• _Your objective_:
Please print the listing below line for line, changing nothing.

-- start Data for this exercise --

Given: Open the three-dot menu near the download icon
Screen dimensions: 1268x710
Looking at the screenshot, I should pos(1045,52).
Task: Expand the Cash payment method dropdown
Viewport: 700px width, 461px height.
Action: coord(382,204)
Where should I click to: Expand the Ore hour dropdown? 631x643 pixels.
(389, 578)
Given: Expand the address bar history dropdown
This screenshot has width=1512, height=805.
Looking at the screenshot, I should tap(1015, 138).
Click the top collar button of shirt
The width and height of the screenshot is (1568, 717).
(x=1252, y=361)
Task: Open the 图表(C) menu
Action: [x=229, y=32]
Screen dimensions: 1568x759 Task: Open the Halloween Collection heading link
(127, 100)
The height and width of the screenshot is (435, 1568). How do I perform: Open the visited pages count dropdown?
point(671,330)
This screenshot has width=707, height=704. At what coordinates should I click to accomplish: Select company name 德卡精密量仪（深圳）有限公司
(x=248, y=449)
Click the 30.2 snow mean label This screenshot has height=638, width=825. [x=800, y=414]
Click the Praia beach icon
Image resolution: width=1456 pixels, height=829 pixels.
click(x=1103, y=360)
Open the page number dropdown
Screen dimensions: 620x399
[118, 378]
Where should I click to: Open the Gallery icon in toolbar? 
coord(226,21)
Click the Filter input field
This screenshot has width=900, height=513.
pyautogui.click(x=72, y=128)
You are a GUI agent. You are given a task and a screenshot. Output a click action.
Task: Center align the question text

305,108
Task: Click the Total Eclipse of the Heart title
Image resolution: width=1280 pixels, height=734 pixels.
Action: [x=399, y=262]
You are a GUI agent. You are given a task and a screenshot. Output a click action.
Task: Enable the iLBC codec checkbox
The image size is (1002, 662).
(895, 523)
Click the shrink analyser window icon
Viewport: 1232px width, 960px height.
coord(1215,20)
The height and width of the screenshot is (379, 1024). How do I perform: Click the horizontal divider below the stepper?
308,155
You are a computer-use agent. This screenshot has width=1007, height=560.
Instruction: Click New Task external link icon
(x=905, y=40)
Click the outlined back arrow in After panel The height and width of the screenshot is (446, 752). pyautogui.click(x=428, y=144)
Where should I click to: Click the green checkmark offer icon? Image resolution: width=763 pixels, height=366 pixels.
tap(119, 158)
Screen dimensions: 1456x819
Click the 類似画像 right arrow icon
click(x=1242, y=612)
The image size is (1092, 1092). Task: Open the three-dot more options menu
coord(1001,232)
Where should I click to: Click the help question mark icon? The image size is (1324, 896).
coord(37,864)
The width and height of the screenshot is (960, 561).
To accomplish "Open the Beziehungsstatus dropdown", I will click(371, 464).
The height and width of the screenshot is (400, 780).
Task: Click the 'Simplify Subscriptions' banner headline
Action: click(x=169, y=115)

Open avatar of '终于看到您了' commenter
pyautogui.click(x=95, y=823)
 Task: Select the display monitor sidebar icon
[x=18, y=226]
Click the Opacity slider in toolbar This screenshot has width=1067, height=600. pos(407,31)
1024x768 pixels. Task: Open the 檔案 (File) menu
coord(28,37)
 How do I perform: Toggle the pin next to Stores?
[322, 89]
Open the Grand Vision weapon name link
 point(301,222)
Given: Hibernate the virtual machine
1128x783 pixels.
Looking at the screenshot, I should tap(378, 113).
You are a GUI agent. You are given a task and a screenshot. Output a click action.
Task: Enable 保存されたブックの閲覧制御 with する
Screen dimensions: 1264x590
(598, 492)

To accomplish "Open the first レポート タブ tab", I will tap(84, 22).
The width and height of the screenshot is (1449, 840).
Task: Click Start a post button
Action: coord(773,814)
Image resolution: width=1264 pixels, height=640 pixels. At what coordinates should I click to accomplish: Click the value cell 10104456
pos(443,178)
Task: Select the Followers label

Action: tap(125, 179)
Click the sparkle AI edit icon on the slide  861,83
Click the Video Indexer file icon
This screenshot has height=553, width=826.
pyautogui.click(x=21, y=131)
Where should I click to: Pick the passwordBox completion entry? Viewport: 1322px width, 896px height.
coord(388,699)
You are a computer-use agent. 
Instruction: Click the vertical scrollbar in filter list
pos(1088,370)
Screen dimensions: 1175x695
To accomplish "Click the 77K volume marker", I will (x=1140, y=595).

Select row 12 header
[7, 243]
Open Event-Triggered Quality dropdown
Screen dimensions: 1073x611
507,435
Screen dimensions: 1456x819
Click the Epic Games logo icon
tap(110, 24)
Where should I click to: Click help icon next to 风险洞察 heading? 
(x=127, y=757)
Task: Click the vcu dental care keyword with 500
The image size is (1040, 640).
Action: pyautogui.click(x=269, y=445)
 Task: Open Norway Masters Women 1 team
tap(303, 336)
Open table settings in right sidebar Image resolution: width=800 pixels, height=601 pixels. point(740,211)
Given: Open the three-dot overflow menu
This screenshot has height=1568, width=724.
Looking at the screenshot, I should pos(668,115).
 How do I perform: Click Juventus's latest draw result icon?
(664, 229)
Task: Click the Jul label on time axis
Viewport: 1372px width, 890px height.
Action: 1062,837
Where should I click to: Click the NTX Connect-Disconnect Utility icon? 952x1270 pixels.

-- end Data for this exercise --

• _Final answer_:
Given: Open the three-dot menu near the download icon
Screen dimensions: 1268x710
Looking at the screenshot, I should pos(1045,52).
Task: Expand the Cash payment method dropdown
Viewport: 700px width, 461px height.
Action: coord(382,204)
Where should I click to: Expand the Ore hour dropdown? 631x643 pixels.
(389, 578)
Given: Expand the address bar history dropdown
This screenshot has width=1512, height=805.
Looking at the screenshot, I should tap(1015, 138).
Click the top collar button of shirt
The width and height of the screenshot is (1568, 717).
(x=1252, y=361)
Task: Open the 图表(C) menu
Action: [x=229, y=32]
Screen dimensions: 1568x759 Task: Open the Halloween Collection heading link
(127, 100)
The height and width of the screenshot is (435, 1568). How do I perform: Open the visited pages count dropdown?
point(671,330)
This screenshot has width=707, height=704. At what coordinates should I click to accomplish: Select company name 德卡精密量仪（深圳）有限公司
(x=248, y=449)
Click the 30.2 snow mean label This screenshot has height=638, width=825. [x=800, y=414]
Click the Praia beach icon
Image resolution: width=1456 pixels, height=829 pixels.
click(x=1103, y=360)
Open the page number dropdown
Screen dimensions: 620x399
[118, 378]
Where should I click to: Open the Gallery icon in toolbar? 
coord(226,21)
Click the Filter input field
This screenshot has width=900, height=513.
pyautogui.click(x=72, y=128)
You are a GUI agent. You are given a task and a screenshot. Output a click action.
Task: Center align the question text

305,108
Task: Click the Total Eclipse of the Heart title
Image resolution: width=1280 pixels, height=734 pixels.
Action: [x=399, y=262]
You are a GUI agent. You are given a task and a screenshot. Output a click action.
Task: Enable the iLBC codec checkbox
The image size is (1002, 662).
(895, 523)
Click the shrink analyser window icon
Viewport: 1232px width, 960px height.
coord(1215,20)
The height and width of the screenshot is (379, 1024). How do I perform: Click the horizontal divider below the stepper?
308,155
You are a computer-use agent. This screenshot has width=1007, height=560.
Instruction: Click New Task external link icon
(x=905, y=40)
Click the outlined back arrow in After panel The height and width of the screenshot is (446, 752). pyautogui.click(x=428, y=144)
Where should I click to: Click the green checkmark offer icon? Image resolution: width=763 pixels, height=366 pixels.
tap(119, 158)
Screen dimensions: 1456x819
Click the 類似画像 right arrow icon
click(x=1242, y=612)
The image size is (1092, 1092). Task: Open the three-dot more options menu
coord(1001,232)
Where should I click to: Click the help question mark icon? The image size is (1324, 896).
coord(37,864)
The width and height of the screenshot is (960, 561).
To accomplish "Open the Beziehungsstatus dropdown", I will click(371, 464).
The height and width of the screenshot is (400, 780).
Task: Click the 'Simplify Subscriptions' banner headline
Action: click(x=169, y=115)

Open avatar of '终于看到您了' commenter
pyautogui.click(x=95, y=823)
 Task: Select the display monitor sidebar icon
[x=18, y=226]
Click the Opacity slider in toolbar This screenshot has width=1067, height=600. pos(407,31)
1024x768 pixels. Task: Open the 檔案 (File) menu
coord(28,37)
 How do I perform: Toggle the pin next to Stores?
[322, 89]
Open the Grand Vision weapon name link
 point(301,222)
Given: Hibernate the virtual machine
1128x783 pixels.
Looking at the screenshot, I should tap(378, 113).
You are a GUI agent. You are given a task and a screenshot. Output a click action.
Task: Enable 保存されたブックの閲覧制御 with する
Screen dimensions: 1264x590
(598, 492)

To accomplish "Open the first レポート タブ tab", I will tap(84, 22).
The width and height of the screenshot is (1449, 840).
Task: Click Start a post button
Action: coord(773,814)
Image resolution: width=1264 pixels, height=640 pixels. At what coordinates should I click to accomplish: Click the value cell 10104456
pos(443,178)
Task: Select the Followers label

Action: tap(125, 179)
Click the sparkle AI edit icon on the slide  861,83
Click the Video Indexer file icon
This screenshot has height=553, width=826.
pyautogui.click(x=21, y=131)
Where should I click to: Pick the passwordBox completion entry? Viewport: 1322px width, 896px height.
coord(388,699)
You are a computer-use agent. 
Instruction: Click the vertical scrollbar in filter list
pos(1088,370)
Screen dimensions: 1175x695
To accomplish "Click the 77K volume marker", I will (x=1140, y=595).

Select row 12 header
[7, 243]
Open Event-Triggered Quality dropdown
Screen dimensions: 1073x611
507,435
Screen dimensions: 1456x819
Click the Epic Games logo icon
tap(110, 24)
Where should I click to: Click help icon next to 风险洞察 heading? 
(x=127, y=757)
Task: Click the vcu dental care keyword with 500
The image size is (1040, 640).
Action: pyautogui.click(x=269, y=445)
 Task: Open Norway Masters Women 1 team
tap(303, 336)
Open table settings in right sidebar Image resolution: width=800 pixels, height=601 pixels. point(740,211)
Given: Open the three-dot overflow menu
This screenshot has height=1568, width=724.
Looking at the screenshot, I should pos(668,115).
 How do I perform: Click Juventus's latest draw result icon?
(664, 229)
Task: Click the Jul label on time axis
Viewport: 1372px width, 890px height.
Action: 1062,837
Where should I click to: Click the NTX Connect-Disconnect Utility icon? 952x1270 pixels.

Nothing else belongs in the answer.